_Task brief_:
Scan the entries below. List each line with "computer".

_Provided information_:
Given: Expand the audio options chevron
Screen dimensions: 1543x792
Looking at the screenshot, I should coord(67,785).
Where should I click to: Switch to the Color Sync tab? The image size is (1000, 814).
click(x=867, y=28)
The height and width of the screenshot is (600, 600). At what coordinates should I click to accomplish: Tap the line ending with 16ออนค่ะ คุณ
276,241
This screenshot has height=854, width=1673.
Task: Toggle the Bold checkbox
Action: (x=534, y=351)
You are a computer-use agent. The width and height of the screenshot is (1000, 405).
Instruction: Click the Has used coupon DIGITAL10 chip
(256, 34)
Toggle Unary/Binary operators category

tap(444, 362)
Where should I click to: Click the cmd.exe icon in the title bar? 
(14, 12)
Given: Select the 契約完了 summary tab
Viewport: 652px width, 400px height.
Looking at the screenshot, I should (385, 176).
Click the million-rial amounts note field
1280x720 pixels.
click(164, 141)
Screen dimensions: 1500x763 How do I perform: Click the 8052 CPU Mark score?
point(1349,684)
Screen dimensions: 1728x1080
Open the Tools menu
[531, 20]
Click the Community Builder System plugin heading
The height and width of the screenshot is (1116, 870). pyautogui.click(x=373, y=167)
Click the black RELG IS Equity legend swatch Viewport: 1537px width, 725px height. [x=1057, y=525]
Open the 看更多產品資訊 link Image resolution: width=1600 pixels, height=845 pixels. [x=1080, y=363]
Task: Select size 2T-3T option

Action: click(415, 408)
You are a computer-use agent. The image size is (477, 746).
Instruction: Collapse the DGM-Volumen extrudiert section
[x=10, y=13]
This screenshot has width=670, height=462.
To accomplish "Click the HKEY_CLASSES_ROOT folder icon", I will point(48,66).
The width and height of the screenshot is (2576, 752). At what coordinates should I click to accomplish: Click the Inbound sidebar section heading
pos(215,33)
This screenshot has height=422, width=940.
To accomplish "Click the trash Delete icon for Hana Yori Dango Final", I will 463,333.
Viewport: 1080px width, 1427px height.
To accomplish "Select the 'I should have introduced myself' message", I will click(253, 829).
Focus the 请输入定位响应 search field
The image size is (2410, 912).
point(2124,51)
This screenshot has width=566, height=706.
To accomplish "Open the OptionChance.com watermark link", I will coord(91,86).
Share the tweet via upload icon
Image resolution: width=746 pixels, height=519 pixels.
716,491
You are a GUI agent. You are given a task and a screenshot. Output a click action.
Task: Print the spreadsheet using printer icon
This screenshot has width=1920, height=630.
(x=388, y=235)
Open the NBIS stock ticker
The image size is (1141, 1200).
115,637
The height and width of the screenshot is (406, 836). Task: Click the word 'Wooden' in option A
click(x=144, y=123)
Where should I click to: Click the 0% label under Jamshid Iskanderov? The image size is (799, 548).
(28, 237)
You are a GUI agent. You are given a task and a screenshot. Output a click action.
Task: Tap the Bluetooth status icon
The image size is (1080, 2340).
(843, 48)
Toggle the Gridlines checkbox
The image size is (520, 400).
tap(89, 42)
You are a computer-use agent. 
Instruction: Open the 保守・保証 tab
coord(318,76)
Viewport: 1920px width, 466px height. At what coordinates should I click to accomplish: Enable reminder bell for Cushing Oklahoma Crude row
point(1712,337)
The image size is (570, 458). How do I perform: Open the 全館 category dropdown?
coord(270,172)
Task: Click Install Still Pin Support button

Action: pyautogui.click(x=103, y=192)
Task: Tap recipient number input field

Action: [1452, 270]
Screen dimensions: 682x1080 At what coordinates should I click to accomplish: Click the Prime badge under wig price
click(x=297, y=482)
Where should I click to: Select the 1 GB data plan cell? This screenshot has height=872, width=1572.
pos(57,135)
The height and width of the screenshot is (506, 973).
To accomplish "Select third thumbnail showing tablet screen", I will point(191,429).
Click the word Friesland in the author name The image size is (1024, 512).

_Answer for the task_:
You are a computer-use agent. The width and height of the screenshot is (1000, 405).
You are a computer-use agent. The image size is (477, 746).
You are a computer-use agent. 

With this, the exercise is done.